Northern Valley still runs the Midway-Denton misdirection trap offense as its base look, an offense that was popular in the '80s with Northern Valley and powerhouse Midway-Denton. Even six years ago, four eight-man teams listed the Midway offense/misdirection trap as its base look. Now, only Northern Valley does, according to Kansas Pregame magazine. Cox called the scheme "not easy," but said Fessenden and teaches it well. Plus, the offense is a rarity - the majority of teams run I formation, option or spread - that it makes preparation difficult.
"Some people think that you have got to change up," Cox said. "No you don't. If you do things right, it all comes down to the fundamentals, blocking the right guy and being fundamentally sound, it's going to work."
The offense features plenty of misdirection and it's hard for defenses to find the ball. Usually, Bryant, the fullback, goes up the middle. Baird goes to the left, Chandler to the right. Linemen pull and go in different directions. The Huskies will also run some option and read-option, too.
"I think that is a little bit of an advantage just because a lot of people aren't running it anymore," Fessenden said.
Northern Valley is expected to be run-heavy again. Last year, the team averaged 337 rushing yards per game. Chandler led with 1,111, while Baird had 993 and Bryant, 811. Chandler finished with a 0/5 TD/INT ratio.

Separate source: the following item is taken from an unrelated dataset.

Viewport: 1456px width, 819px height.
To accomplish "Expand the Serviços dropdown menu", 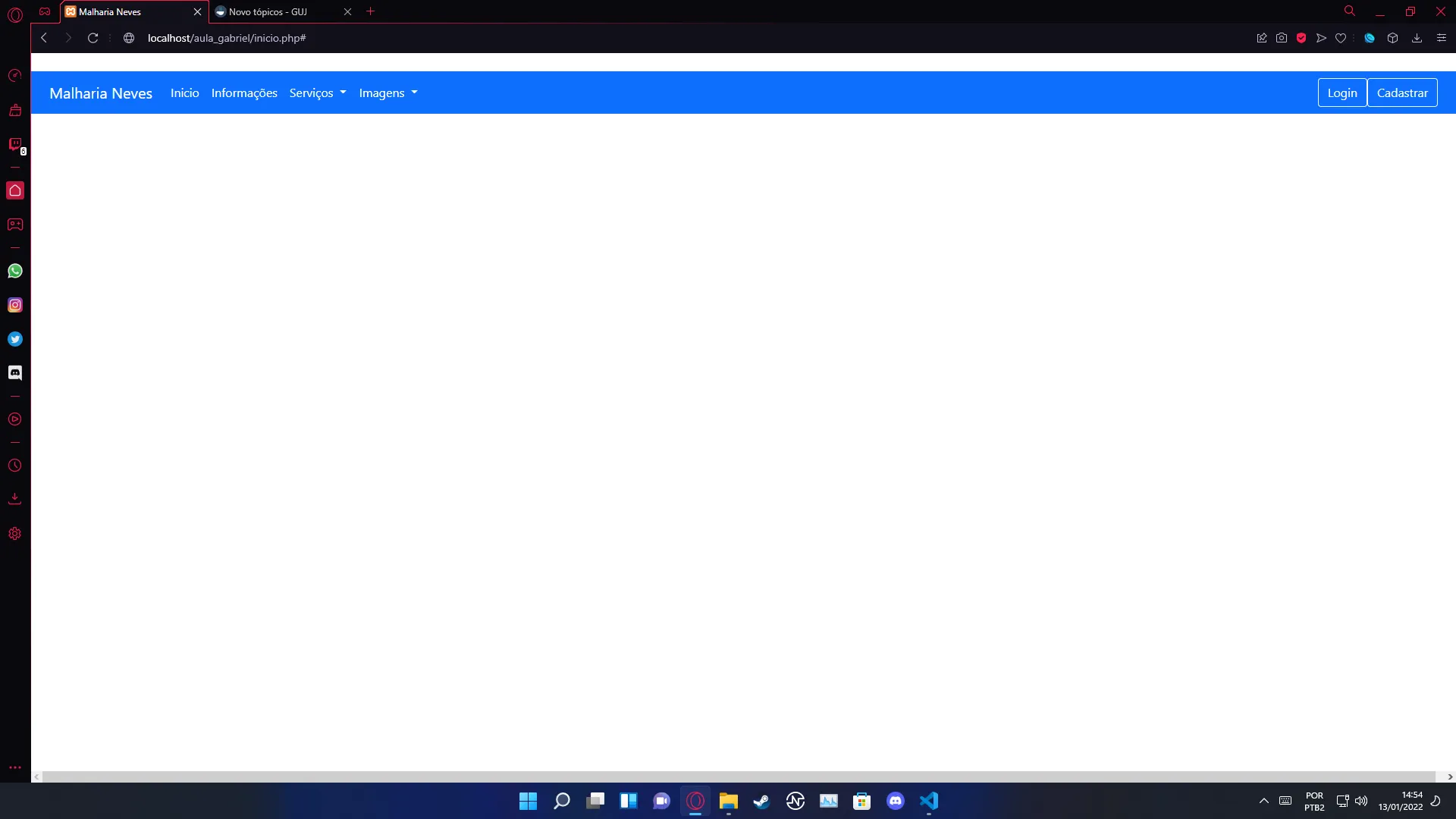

Fessenden would like to pass better, but also wanted to focus on the team's strengths. In Week 5 last season, Northern Valley lost 32-28 to St. John's-Beloit.
"We tried to pass when we shouldn't have," Fessenden said.

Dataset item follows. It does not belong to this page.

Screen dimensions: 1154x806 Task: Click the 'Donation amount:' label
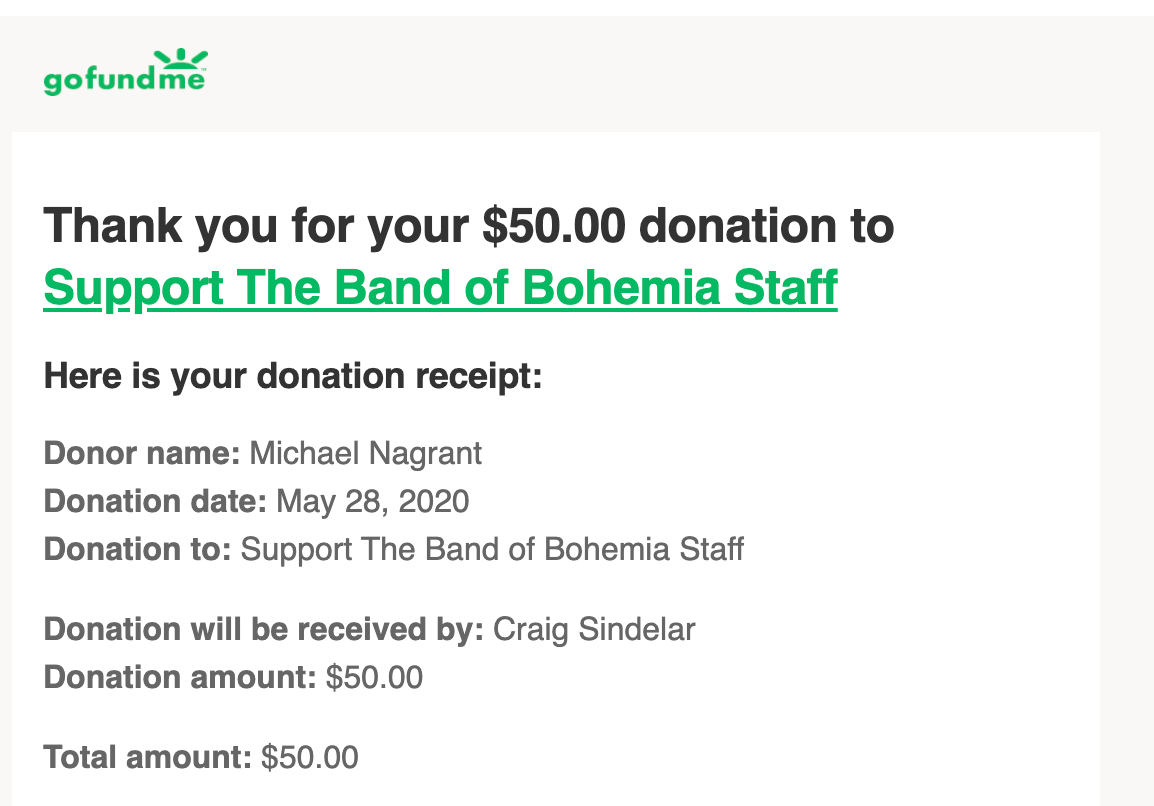coord(180,677)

Once, Northern Valley scored, kicked off, and recovered a fumble on the kickoff. Northern Valley tried a pass on first down, but Beloit sacked Chandler for a 10-yard loss.
"If we ran the ball, we could have surely picked up a first down in four downs the way we run the ball," Fessenden said. "We are still going to be a run-first team, and we all pretty much have been. We had that element of a pass. That when we threw a pass, it was usually going to be a touchdown, and that's what we need to be able to do is that when we do pass, we need to be able to complete it and make a big play with it."
The St. John's-Beloit loss helped keep Northern Valley from the postseason. This year, the Huskies look to reach November - and match the tradition that started thirty years ago.
"We want to make the playoffs," Baird said.
"We want to be the team, our senior year, that puts the team in the playoffs again. Just hit the weight room and use that confidence to be better than everyone else."